Build your own AI harness racing machine learning betting model
by Brett Sturman
Much has been made through the years of the gap between the commercial betting syndicates and computer-assisted wagering (CAW) operations, compared to your typical retail harness player. On one side is the average harness handicapper armed with nothing more than a race program format that’s been unchanged for 100 years. And on the other side has been an army of groups with unlimited resources, data scientists, and access to proprietary data.
It’s always been an impossible gap between the two groups, but times are changing fast and dramatically.
The latest versions of AI tools have helped level the playing field in ways that wouldn’t have even been imaginable up until very recently. I would say any person who has knowledge of the sport (and if you’re reading this, that’s you) combined with curiosity and a foundational understanding of data – can now build something that in the past would have taken a team of developer’s months or years to build.
Easily the most impressive AI tool I’ve seen is Claude, by Anthropic. To the extent it can take domain knowledge provided by a motivated handicapper and use it to build a working predictive model is truly remarkable. Even as of a year ago using an AI tool to help build a serious model for a non-developer would have been significant work. But now, everything from transforming data into readable formats, building end-to-end code in any programming language, implementing the correct type of predictive methods, building diagnostics, and validations to troubleshoot – it’s almost entirely automatic.
Here’s a real-life guide as to what it would look like.
Using TrackMaster as the data provider in this example, go to the TrackMaster website and rather than purchasing a standard program in a PDF file format, instead download the data file in an XML format. What the XML provides is all the data that’s behind the standard race program – but also with some additional data not always seen in the program page. Once you get into data at this level, you’ll start to understand the advantages that these larger groups have had all these years, and this only scratches the surface.
Using Claude or your choice of AI, you’re able to upload the data file and direct it to parse through all the thousands of lines of code, tell it what data you want extracted, and transform it into essentially a standard Excel file. I did this the other day with a file from The Meadowlands last Friday (March 13) and the raw data is illuminating.
In this particular file, which contained over 1,600 rows of data with each row reflecting individual past performance lines, what I found most useful was a field for class rating. Each record had a class rating assigned to it – which is also shown in a standard TrackMaster program next to the speed rating – but being able to have a model analyze it in a read-able format opens more ways the figures can be analyzed.

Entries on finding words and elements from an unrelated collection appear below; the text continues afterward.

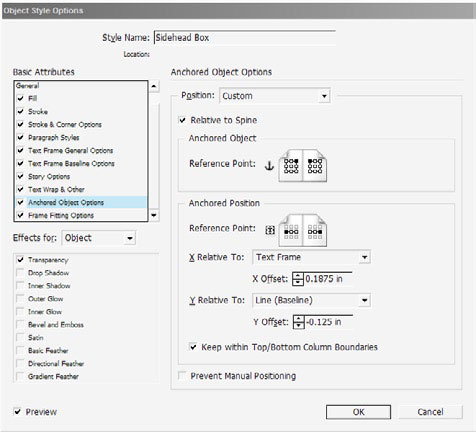This screenshot has width=476, height=432.
Task: Toggle Relative to Spine checkbox
Action: (182, 120)
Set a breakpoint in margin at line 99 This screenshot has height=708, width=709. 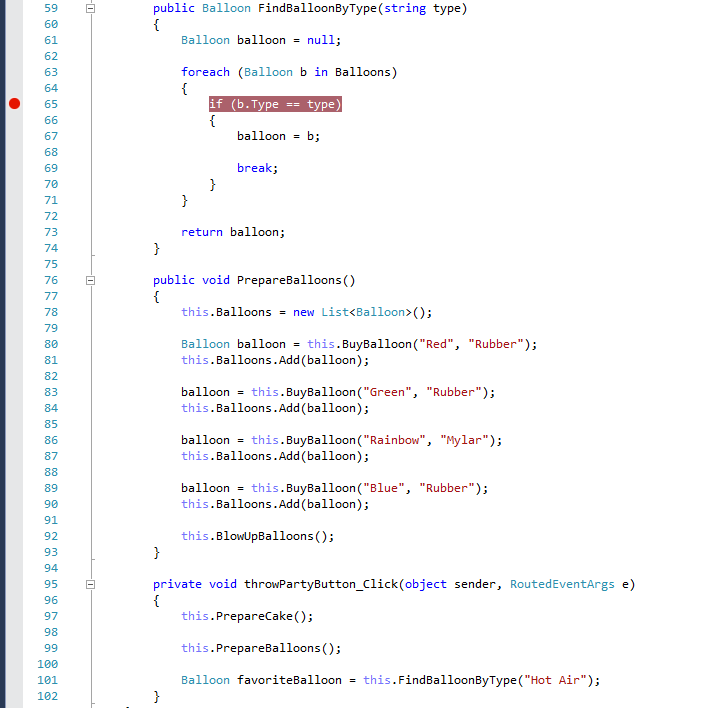coord(14,648)
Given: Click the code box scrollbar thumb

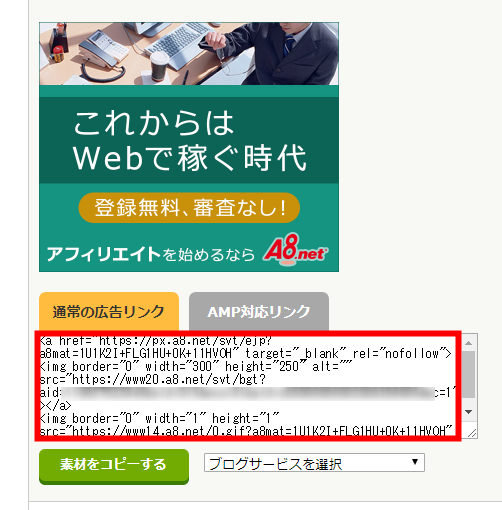Looking at the screenshot, I should [469, 374].
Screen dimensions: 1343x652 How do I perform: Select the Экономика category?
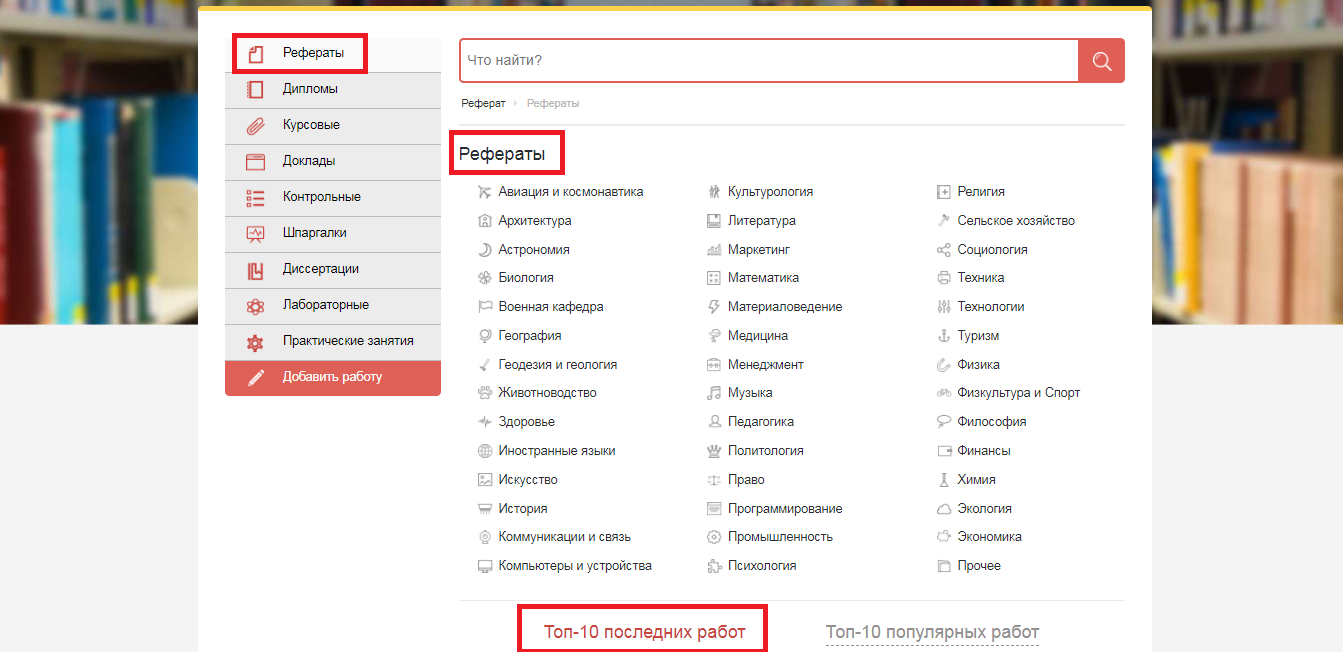click(x=990, y=536)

On any given race, depending on the quality of horses in that specific race, an MADC 1 race could be considered exactly the same as a TM 71 field. But some MADC 1 races are lower, and some TM 71 races are higher and vice versa – and it all depends on which specific horses were in those races. Which $10,000 claiming race was rated higher quality, what about a particular N/W $2,500 L5 or that random NJ SDF race? This type of information takes all of the guesswork out of it, and now you could have a model treat these races differently based on rating even though they all look like the same class at first glance.
From there, use the data any way you see fit. You can tell the AI to incorporate not only the class ratings, but speed ratings, driver and trainer tendencies, track and post position statistics, and keep going from there. It’s solely up to you how you want to weight recent races, treat races differently where horses broke stride, incorporate pace projections, build custom calculations, barn changes, which trainers usually go easy with a horse following a qualifier – there’s no limitation. All you do is tell the AI what you’re thinking, and it goes ahead and writes the programming code to execute it.
One major caveat that I’ll say is that there’s only so much a model can do with raw data, especially in harness racing. As opposed to its sister sport, thoroughbred racing, where these models are highly prevalent and where vast amounts of data points can be used to build a well-constructed model, harness racing has more “feel” to it in my opinion and thus greater volatility.
In a thoroughbred race if any horse is fast enough, it stands a chance to be put into the race and win. But in harness racing, it’s much more difficult to model for a driver who has shown early speed with the same horse five straight races but tonight decides to randomly take back to ninth at odds of 3-1, or a horse that sits in from fourth and gets shuffled, or a horse that’s further back than planned because he let two horses drop in front of him. The human factors go on and on.
This is purely speculation, but it’s for those human reasons that I believe that the best commercial operations using their models in harness racing must have an element of direct driver and trainer information that go into their calculations. It’s just too important of a factor not to be included, and that still might be a proprietary edge that these groups have. But that said, if you’re someone closer to the physical horses than I am and you have your own information, then by all means go ahead and incorporate that information into your model.
All of this is to say that technology has never been close to what it is today for you to go out and build your own model. If built with sound principles and then layered in with your own knowledge and judgement on human interactions within the sport, there’s genuine value that can be created.
For all the massive edges in big data that the larger operations have had for years, this is the first time a regular player can begin to bridge that gap.